Top of Dataset entries
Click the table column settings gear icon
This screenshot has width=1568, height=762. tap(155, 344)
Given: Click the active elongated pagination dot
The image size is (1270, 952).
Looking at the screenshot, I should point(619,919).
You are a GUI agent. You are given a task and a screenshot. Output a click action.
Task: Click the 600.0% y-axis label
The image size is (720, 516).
Bottom of Dataset entries
Requirement: All of the data should be retyped exactly.

Answer to the exercise:
Click the table column settings gear icon
This screenshot has width=1568, height=762. tap(155, 344)
Given: Click the active elongated pagination dot
The image size is (1270, 952).
Looking at the screenshot, I should point(619,919).
You are a GUI agent. You are given a task and a screenshot. Output a click action.
Task: Click the 600.0% y-axis label
The image size is (720, 516).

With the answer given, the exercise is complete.